Cary police review pet control proposal
CARY – The village’s Police Committee on Tuesday reviewed proposed changes to its animal control ordinance in the hope of promoting more responsible pet ownership.
The Village Board could vote on the ordinance next week after it is reviewed by residents who asked for changes in the wake of complaints about dog bites.
Peter Spizzirri, 57, was one of the residents to push for tools to help residents when they are victims of dog attacks. He said he likes the changes that are proposed and the work done by the village staff and police department.
“We’re not talking about a breed, we’re talking about responsible owners,” Spizzirri said. “All the dogs tend to be good dogs, if they’re well taken care of, if they’re loved, if they’re properly controlled so that they are not a nuisance to anybody.”
Police Chief Steven Casstevens said that after seeing the detail in the county’s pet ordinance,
“I figured it was appropriate to have ours matching that.”
The village will not regulate any particular breed, Casstevens reiterated.
In a pet safety forum in July, officials from the McHenry County Animal Control Department reminded residents that animals need to be trained and owners need to know their animals’ temperaments.
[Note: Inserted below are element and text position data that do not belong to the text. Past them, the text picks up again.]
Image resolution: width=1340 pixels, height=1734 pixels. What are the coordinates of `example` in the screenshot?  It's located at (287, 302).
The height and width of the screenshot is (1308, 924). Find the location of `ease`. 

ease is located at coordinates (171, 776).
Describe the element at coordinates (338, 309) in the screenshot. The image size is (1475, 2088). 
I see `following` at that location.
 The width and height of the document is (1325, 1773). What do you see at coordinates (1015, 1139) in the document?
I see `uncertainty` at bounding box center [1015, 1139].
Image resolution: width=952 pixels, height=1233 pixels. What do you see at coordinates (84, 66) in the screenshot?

Cary’s proposed ordinance lists minimum requirements for pets: sufficient food and water, proper protection from the weather, veterinary care when needed to prevent suffering, and humane care and treatment. And it reiterates that county Animal Control declares whether an animal is dangerous.
The village proposes specifying that no person shall be cruel or abuse animals, abandon an animal where it may “become a public charge or may suffer injury, hunger or exposure” or keep animals in unclean or unsanitary environments.
Under proposed changes, owners also could be held liable for excessive barking or howling that becomes an annoyance and discomfort to neighbors. And an animal that deposits excretory matter on another property or creates noxious or offensive odors, could be deemed a nuisance.
From the county ordinance, Cary further calls for registering dogs with the county, making sure they have rabies vaccine and notifying police when there is an animal bite.
The proposed ordinance increases the minimum fine for violations to $75 from $50. The maximum fine will remain at $750.
“We needed to do something to upgrade and update,” the village ordinance, Trustee Rick Dudek said. And although the proposal goes beyond what he originally expected and may seem like overkill, he said, “Perhaps that’s what we needed to do.”